- Small and medium-sized businesses (SMBs) are increasingly being targeted by Advanced persistent threat (APT) actors globally.
- Proofpoint researchers have identified three main trends of attacks targeting SMBs between 2022 and 2023, including the use of compromised SMB infrastructure in phishing campaigns; regional SMB targeting by state-aligned actors for financial theft; and vulnerable regional managed services providers (regional MSPs) being targeted via phishing and thereby introducing the threat of SMB supply chain attacks. Regional MSPs are small to midsize MSPs that service customers in a concentrated geographic area.
Proofpoint researchers conducted a retroactive analysis of small and medium businesses (SMBs) targeted by advanced persistent threat (APT) actors from Q1 2022 through Q1 2023. By leveraging the Proofpoint Essentials telemetry, which encompasses over 200,000+ small and medium business organizations, researchers were able to identify key trends in the APT landscape that pose unique threats to SMBs globally. By examining this data our researchers identified several APT actors specifically targeting SMBs including threat actors aligned with the Russian, Iranian, and North Korean state interests. This research seeks to highlight the threats facing SMBs today from apex level APT actors and provide the SMB community use cases of such targeting over the past year.

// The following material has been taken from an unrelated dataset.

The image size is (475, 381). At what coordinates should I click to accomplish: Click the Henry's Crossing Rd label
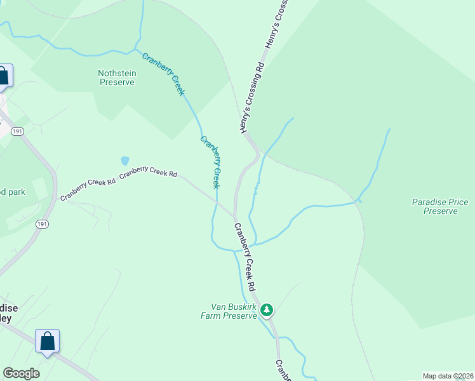(252, 98)
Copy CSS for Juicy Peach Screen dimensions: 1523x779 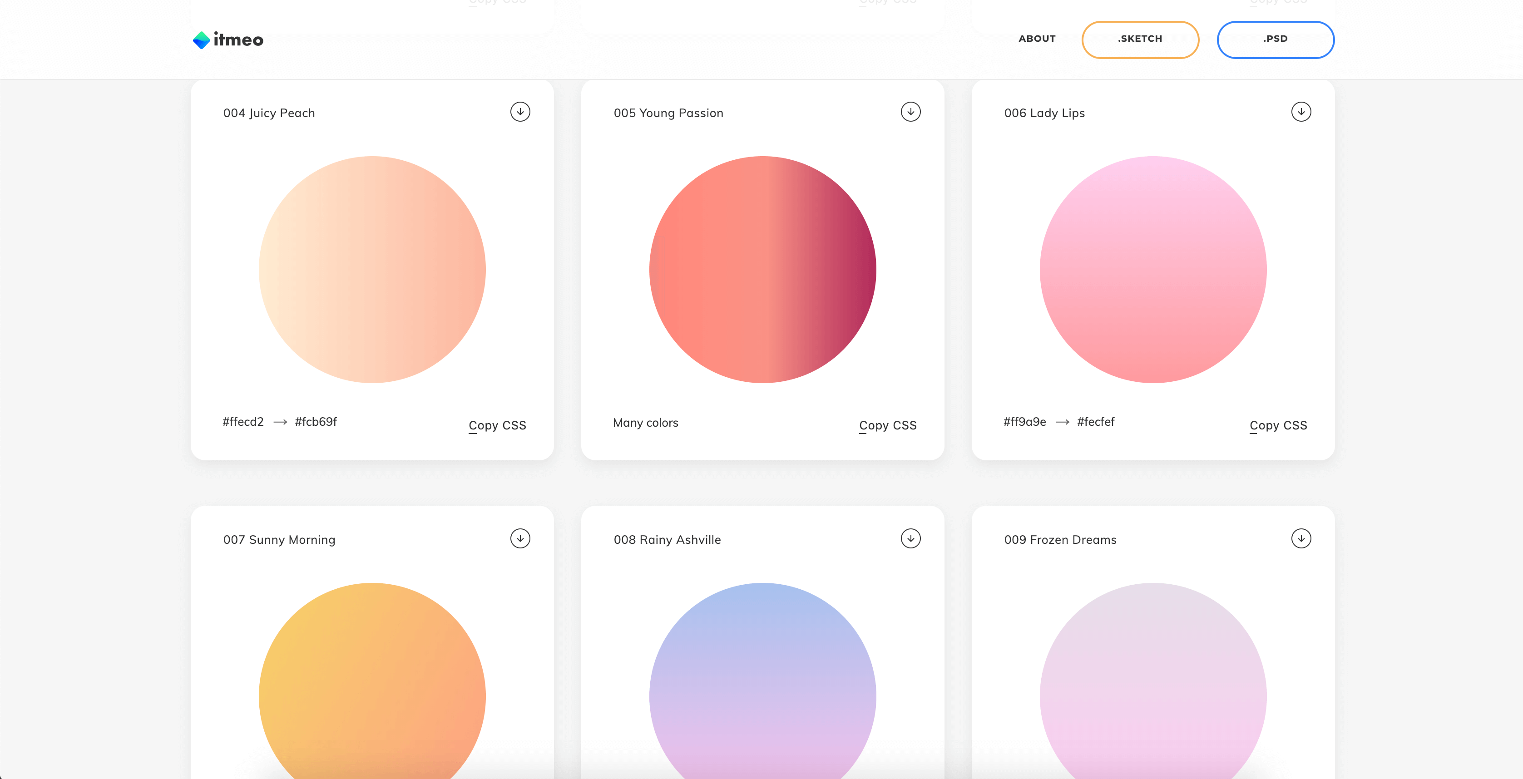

Understanding the Threat Landscape
Many organizations attempting to secure their network often focus on business email compromise (BEC), cybercriminal actors, ransomware, and commodity malware families that are commonly encountered in the emails received daily by millions of users worldwide. Less common, however, is a widespread understanding of advanced persistent threat actors and the targeted phishing campaigns they conduct. These skilled threat actors are well-funded entities associated with a particular strategic mission that can include espionage, intellectual property theft, destructive attacks, state-sponsored financial theft, and disinformation campaigns. While more rare and often much more targeted than cybercrime activity, Proofpoint data indicates that APT actors remain interested in SMB targets that align with their broader mandates as indicated above. This means that some of the most formidable cyber threat actors in the landscape maintain an interest in targeting businesses that are commonly under-protected against cyber security threats such as phishing campaigns.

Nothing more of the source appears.